I praised him for giving me the truth about high numbers. He was not using the pump remote for most readings so he could easily have lied about the 20 and 30s (360-540+) that I was seeing on his upload. I said that it was great that he was showing me these. We would work together to bring the readings more in range.
I have no illusions that things will change after this latest talk. We had a similar one a few weeks ago. That reality is what sets me on the edge of tears. He will see his diabetes team next week. I pray that they will help him see sense but again, I doubt it. He is 16. He knows best. He will have to learn on his own. One day he will hopefully realize that I was trying to keep him healthy.
I have spent the past 13.5 years teaching him how to take care of himself.
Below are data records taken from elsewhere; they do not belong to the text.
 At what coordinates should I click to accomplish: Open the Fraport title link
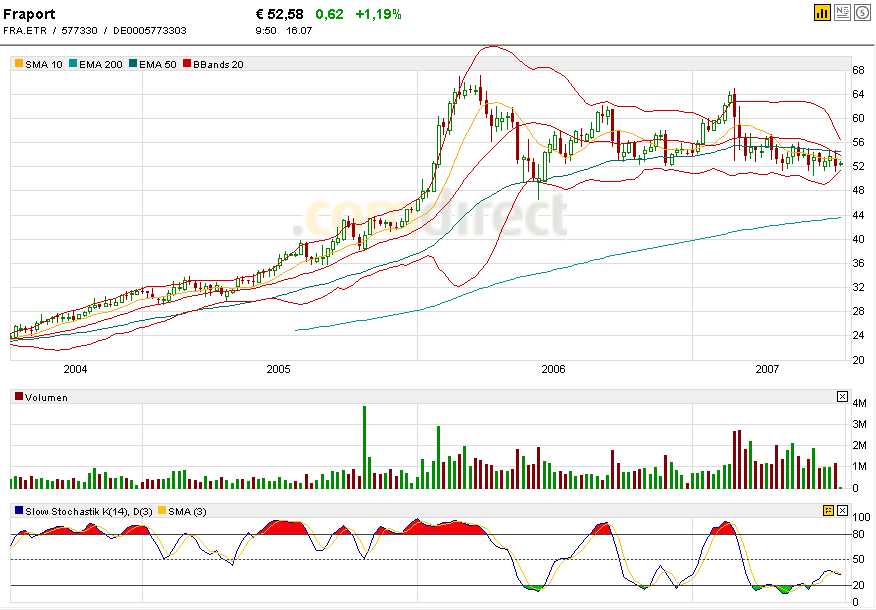[x=30, y=13]
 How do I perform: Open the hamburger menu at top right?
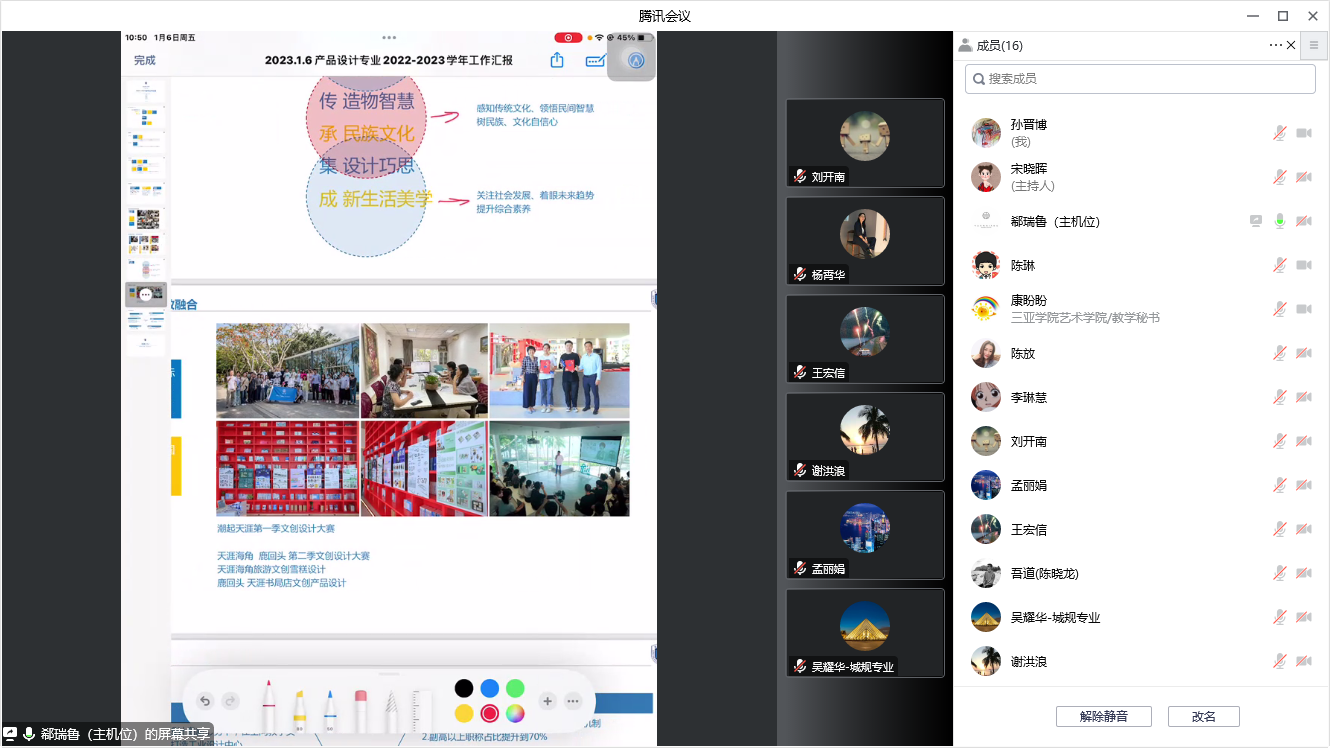(1314, 45)
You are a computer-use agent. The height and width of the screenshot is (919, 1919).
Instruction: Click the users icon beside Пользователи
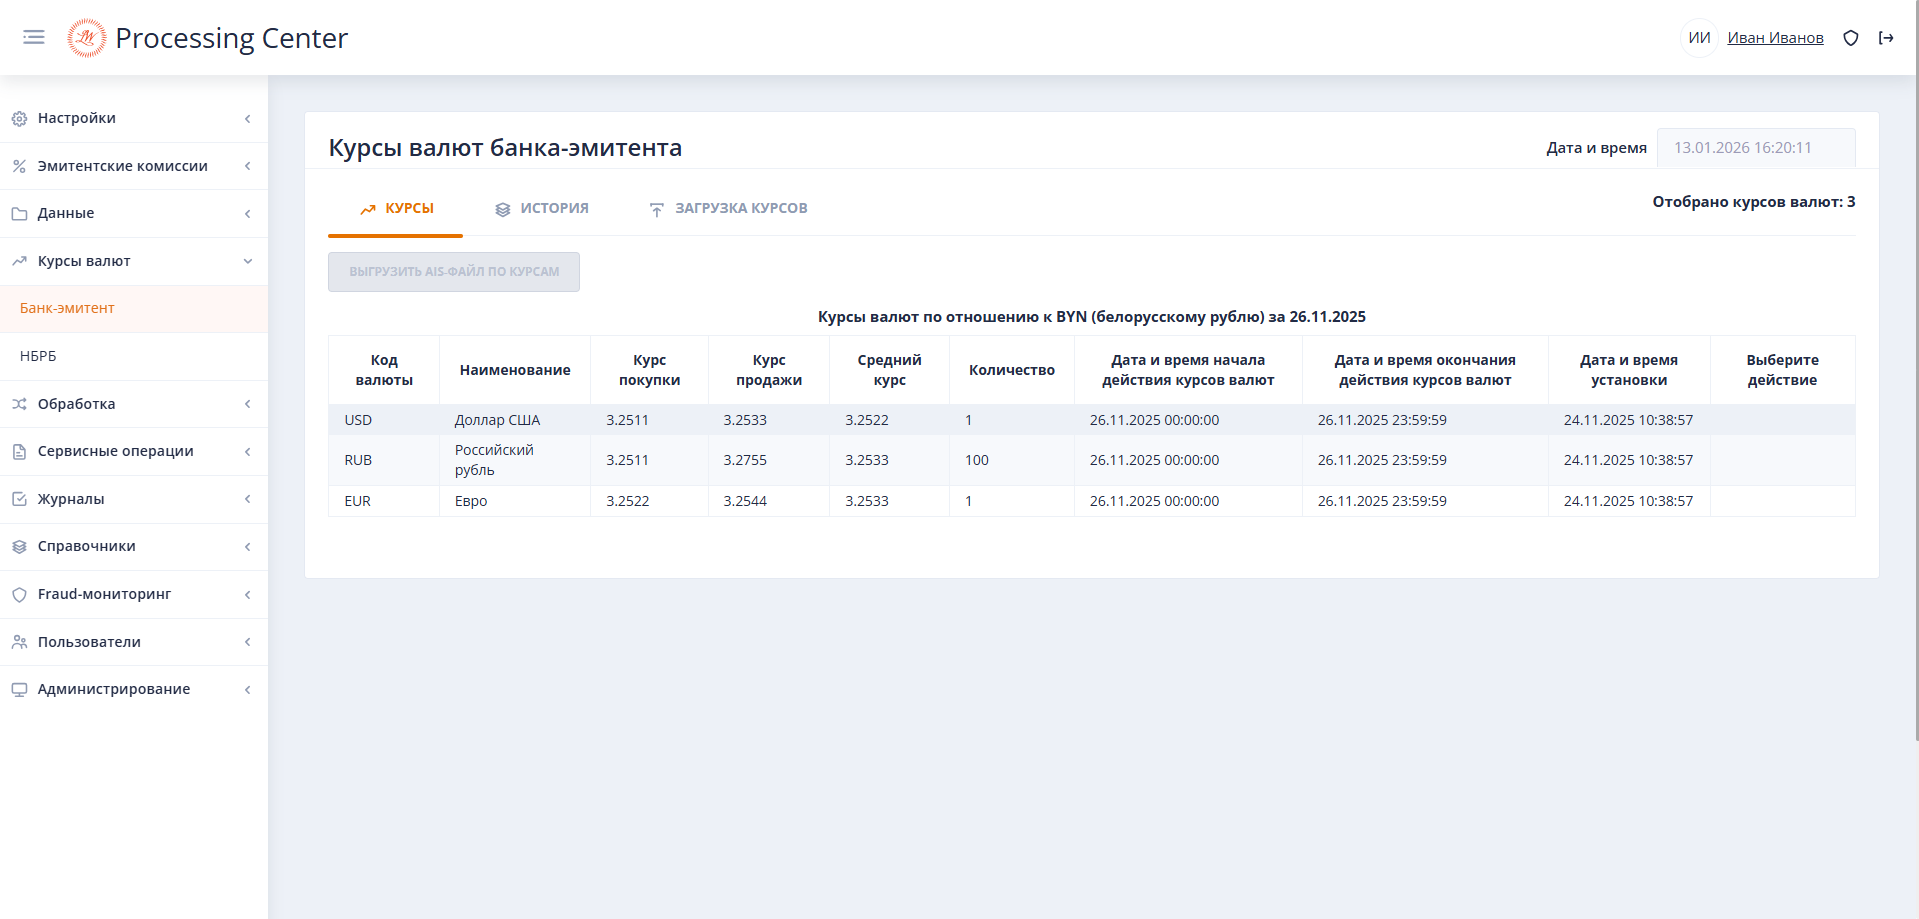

He has the tools. Watching him not use them is heart-wrenching. Many adults with diabetes and parents with older children tell me that this will pass. One day he will remember all that he was taught and will get himself back on track. I do believe that–I have to. The hard part is waiting for that to happen and in the meantime standing on the side lines watching, guiding, and praying that the scrapes are no more than that.
My son is a good kid–both of my children are. They have never brought any trouble to my door. They have never been involved in any serious and dangerous behaviors that I know of. They have always been quite respectful of me and as I said, all around great children. Diabetes just adds that extra layer. It’s like that best friend that you really don’t want your kids to hang around with but they think he is the best thing going. You know the dangers that he can cause for your child and they think that they have him under control. Daily you pray that they are right…but it is terribly difficult.
I will continue to monitor my son’s longtime friend called diabetes. I will work to prevent as many scrapes as I can. I will be on the sidelines encouraging him to find his own stride and remembering that no matter what I have done in the past, this is his disease to learn to manage.